Your goal >> Exactly as they appear, copy the lines from the one holding "You are a GUI" through the end of the records, leaving pictures out.

★ ★ ★

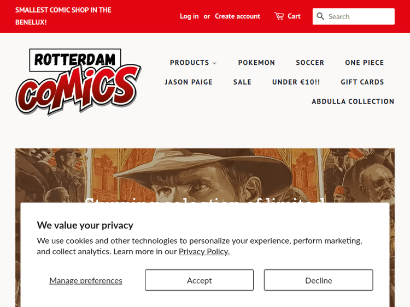Open the Pokemon menu item
This screenshot has height=307, width=410.
click(x=256, y=63)
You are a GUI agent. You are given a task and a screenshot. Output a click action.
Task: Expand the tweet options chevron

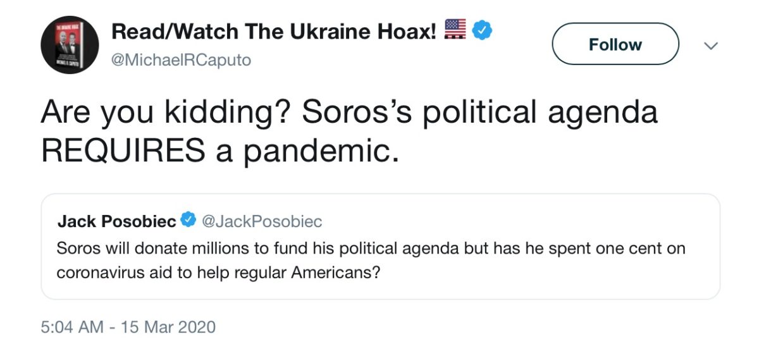tap(712, 46)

★ ★ ★

Written response >>
You are a GUI agent. You are given a task and a screenshot. Output a click action.
Task: Expand the tweet options chevron

tap(712, 46)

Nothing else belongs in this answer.